Ellimmichthyiformes were a group of ray-finned fish known from the early Cretaceous to the mid-Oligocene, about 140-30 million years ago. For much of that time they were quite widespread, found in various marine, estuarine, and freshwater environments across Africa, Eurasia, and the Americas.

Closely related to modern clupeiformes (herrings, sardines, and anchovies), and characterized by two rows of bony scutes – one in front of the dorsal fin and the other along the belly – they’re also known by the nickname “double‐armored herrings”.

Rhombichthys intoccabilis was a rather unusual-looking ellimmichthyiform from the mid-Cretaceous, around 95 million years ago. Living in shallow reef and lagoon waters covering what is now the West Bank in the Middle East, it was about 20cm long (~8″) and had a tall narrow dorsal fin along with incredibly elongated belly scutes that gave its body a rhombus-like profile.

Juveniles of this species seem to have lacked the extended belly scutes, instead having a much more rounded body shape. This may indicate that adults and juveniles occupied very different ecological roles, or that the distinctive scutes might have been a secondary sexual characteristic involved in displaying for courtship and reproduction.
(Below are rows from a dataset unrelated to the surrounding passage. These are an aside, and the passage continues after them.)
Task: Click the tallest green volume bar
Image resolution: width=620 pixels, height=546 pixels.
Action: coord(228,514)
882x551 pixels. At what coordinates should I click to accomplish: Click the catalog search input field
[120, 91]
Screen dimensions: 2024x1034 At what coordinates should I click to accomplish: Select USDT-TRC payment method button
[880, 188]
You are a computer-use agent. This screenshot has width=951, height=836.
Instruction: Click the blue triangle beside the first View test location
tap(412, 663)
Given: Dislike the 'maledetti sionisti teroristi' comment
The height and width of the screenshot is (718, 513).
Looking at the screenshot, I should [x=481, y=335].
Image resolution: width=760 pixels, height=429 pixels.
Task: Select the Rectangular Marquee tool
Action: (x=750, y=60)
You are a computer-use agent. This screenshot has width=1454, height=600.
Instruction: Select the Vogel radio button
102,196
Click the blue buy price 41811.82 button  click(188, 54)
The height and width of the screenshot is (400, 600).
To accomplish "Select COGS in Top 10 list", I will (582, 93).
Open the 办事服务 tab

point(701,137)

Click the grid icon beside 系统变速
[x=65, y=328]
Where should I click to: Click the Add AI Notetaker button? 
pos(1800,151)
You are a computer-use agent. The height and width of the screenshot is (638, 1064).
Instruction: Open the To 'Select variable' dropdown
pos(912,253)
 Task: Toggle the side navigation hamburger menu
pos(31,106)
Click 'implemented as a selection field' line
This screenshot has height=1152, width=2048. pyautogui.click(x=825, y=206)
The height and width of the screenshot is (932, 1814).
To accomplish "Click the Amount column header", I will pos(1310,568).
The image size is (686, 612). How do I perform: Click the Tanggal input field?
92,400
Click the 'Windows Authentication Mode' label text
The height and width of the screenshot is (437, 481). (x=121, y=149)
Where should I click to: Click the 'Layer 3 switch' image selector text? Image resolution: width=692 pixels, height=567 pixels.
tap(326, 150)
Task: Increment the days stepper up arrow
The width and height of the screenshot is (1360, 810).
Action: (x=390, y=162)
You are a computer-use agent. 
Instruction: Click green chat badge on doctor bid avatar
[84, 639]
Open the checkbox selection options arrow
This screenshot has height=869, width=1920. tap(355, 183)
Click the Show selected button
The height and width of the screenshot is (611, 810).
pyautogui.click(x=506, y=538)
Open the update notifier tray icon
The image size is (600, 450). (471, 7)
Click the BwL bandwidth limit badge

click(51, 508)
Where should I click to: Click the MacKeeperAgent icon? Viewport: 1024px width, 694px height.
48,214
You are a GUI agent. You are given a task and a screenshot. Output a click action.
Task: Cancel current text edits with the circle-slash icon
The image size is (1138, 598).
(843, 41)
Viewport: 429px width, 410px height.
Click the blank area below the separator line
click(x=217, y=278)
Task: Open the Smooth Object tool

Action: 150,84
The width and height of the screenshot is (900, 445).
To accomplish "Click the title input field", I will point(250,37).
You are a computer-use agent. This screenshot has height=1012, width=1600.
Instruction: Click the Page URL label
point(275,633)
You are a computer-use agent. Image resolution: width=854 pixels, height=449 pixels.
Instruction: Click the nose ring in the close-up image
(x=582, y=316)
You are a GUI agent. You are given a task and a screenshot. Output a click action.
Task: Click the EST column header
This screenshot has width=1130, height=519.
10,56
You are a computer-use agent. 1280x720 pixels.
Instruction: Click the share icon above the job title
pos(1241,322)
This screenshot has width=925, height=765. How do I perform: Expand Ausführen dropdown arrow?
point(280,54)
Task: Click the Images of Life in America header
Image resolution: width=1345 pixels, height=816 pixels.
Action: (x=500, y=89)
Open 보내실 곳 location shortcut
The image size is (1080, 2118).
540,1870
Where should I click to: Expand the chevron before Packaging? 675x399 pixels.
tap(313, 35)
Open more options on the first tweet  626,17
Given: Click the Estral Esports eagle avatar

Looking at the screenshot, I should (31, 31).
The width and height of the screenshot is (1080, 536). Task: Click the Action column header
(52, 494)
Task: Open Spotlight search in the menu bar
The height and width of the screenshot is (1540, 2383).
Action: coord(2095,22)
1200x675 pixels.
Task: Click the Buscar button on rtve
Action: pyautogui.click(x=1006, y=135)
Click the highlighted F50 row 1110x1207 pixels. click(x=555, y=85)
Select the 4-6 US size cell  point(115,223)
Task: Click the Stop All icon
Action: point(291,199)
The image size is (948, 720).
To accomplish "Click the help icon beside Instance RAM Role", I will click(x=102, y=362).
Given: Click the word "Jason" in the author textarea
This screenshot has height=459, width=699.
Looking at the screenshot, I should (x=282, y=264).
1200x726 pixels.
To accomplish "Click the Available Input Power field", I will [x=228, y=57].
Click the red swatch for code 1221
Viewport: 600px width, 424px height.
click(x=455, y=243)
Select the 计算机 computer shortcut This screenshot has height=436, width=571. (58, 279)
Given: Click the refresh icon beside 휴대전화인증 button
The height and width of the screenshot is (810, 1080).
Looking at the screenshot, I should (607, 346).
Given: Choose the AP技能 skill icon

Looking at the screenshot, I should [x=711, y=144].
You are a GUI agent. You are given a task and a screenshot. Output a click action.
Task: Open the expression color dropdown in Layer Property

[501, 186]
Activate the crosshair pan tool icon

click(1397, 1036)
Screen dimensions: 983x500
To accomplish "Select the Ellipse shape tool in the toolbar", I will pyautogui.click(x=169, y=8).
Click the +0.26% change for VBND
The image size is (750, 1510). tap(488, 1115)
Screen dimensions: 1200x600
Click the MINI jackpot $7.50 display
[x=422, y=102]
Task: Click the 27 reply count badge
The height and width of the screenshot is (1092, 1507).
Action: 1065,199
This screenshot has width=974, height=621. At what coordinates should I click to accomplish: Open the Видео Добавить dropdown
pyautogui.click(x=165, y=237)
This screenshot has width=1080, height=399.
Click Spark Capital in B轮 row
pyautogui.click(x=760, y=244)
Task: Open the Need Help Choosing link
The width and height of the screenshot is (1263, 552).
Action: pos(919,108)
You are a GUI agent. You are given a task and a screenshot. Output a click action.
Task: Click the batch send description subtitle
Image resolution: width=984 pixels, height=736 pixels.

Strange Symmetries #18: Flat Fish Friday

Modern flatfish are characterized by their highly asymmetrical skulls, with both eyes positioned on just one side of their head. They aren’t actually born this way, but instead they undergo “eye migration” as juveniles, twisting up their skulls to bring one eye across the top of the head.

Progressive eye migration in a developing Summer Flounder, Paralicthys dentatus.
From Helfman et al (2009). The diversity of fishes. 2nd ed., Wiley-Blackwell.

This bizarre arrangement is the result of flatfish adapting to life laying flat on the seafloor, but instead of slowly widening and flattening themselves out they took an evolutionary “shortcut” by simply tipping their tall narrow bodies over onto one side. Initially this would have left one of their eyes unusable, but random mutations causing slightly asymmetrical skulls would have rapidly become highly advantageous to the earliest members of this lineage – and over time they just got wonkier and wonkier.

We’ve even found fossils of early flatfish in the “halfway there” stage of their evolution!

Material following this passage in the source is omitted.